Can I ever un-love you?

    Since my last post, nothing much has changed in our personal lives. I’m still grieving our failed IVF journey. We’re focusing on each other more and on our overall health together. It hasn’t been easy because it’s so easy to eat junk foods, drink soda (for me) and snack on candies and sweets. This is the biggest problem that led to the failed IVF. It was a plethora of things including age, poor health, bad eating habits, poor sleeping habits, high levels of stress and lack of exercise. And this is what we’ve been focusing on, is trying to eat better, sleep better, move more, etc. Sadly, I threw out my back last weekend when we were helping my brother set up for his baby shower.  Yep, I’m going to be an auntie again!  This time, I’m a REAL auntie. My cousin has 2 little boys, whom I love and adore, they’re also my nephews, but they’re not the same as a niece/nephew that are offsprings from your siblings.

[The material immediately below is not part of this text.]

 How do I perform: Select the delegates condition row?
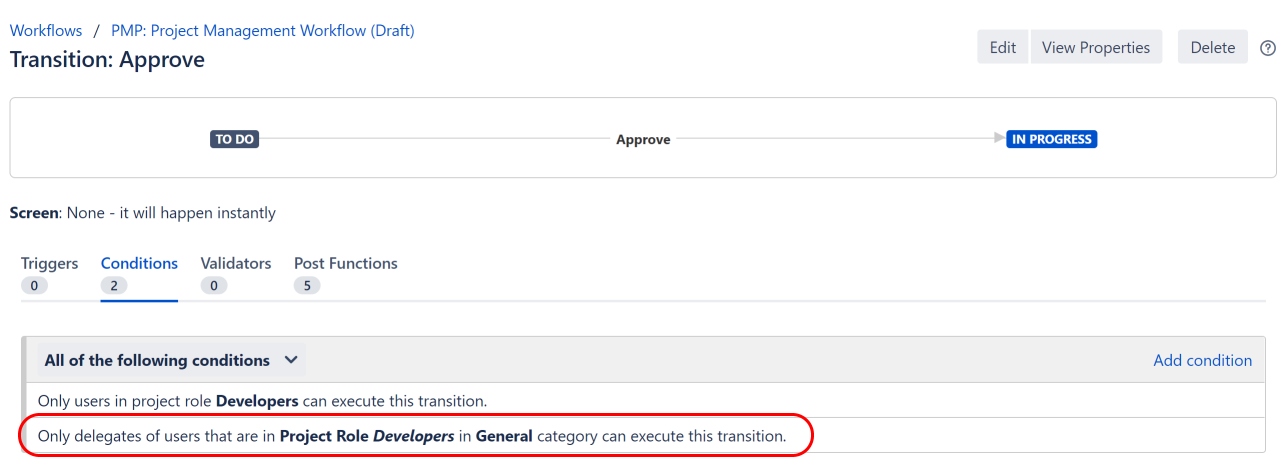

Anyway, yes, I threw out my back so I’ve been in pain all week with limited mobility. I worked from home 2 days last week and powered through the pain on Thursday & Friday and showed up to the office.

    How’s work been? Well, interestingly enough, my work life has been somewhat positive. Remember the manager that I was having issues within the past? He’s come around and has been supportive of my growth at work. He actually told me that I’ve earned his respect because he sees how much I’ve been doing, which was above and beyond my role. I told him that wasn’t something new, I get things done behind the scenes. He mentioned that I can’t sit there behind the screen and just get things done, I need to vocalize it because people don’t know how much I do if I don’t speak up. My philosophy had always been, if you work hard, they’ll see it because the results speak for itself.  Apparently, it doesn’t! He’s been coaching me a lot in terms of being a great Project Engineer. He even reminded me to write down all the things I’ve been doing that’s outside of my typical role of a Project Coordinator and bring that up in my review this year. I’ve been feeling more confident as I’ve been learning more and attending more of the engineering training. It hasn’t been easy, learning and juggling more work, taking on EVEN MORE responsibilities than I already have just to prove a point. One thing this manager said that resonated a lot for me; he said, some people will get things handed to them, and some people will have to take it. I fall under the latter category. Things will never be easy in life, even if you work hard and feel that you’re deserving of a promotion or a raise, but you really must take it, rather than sit back and wait for it to happen. I really hate that! Nobody wants to have to ask for a raise when we work so hard and we know that we’ve worked hard, especially when you’re comparing yourself to your peers. We’ll see how the review goes this year, it’s just around the corner, guess we’ll find out in my next blog post.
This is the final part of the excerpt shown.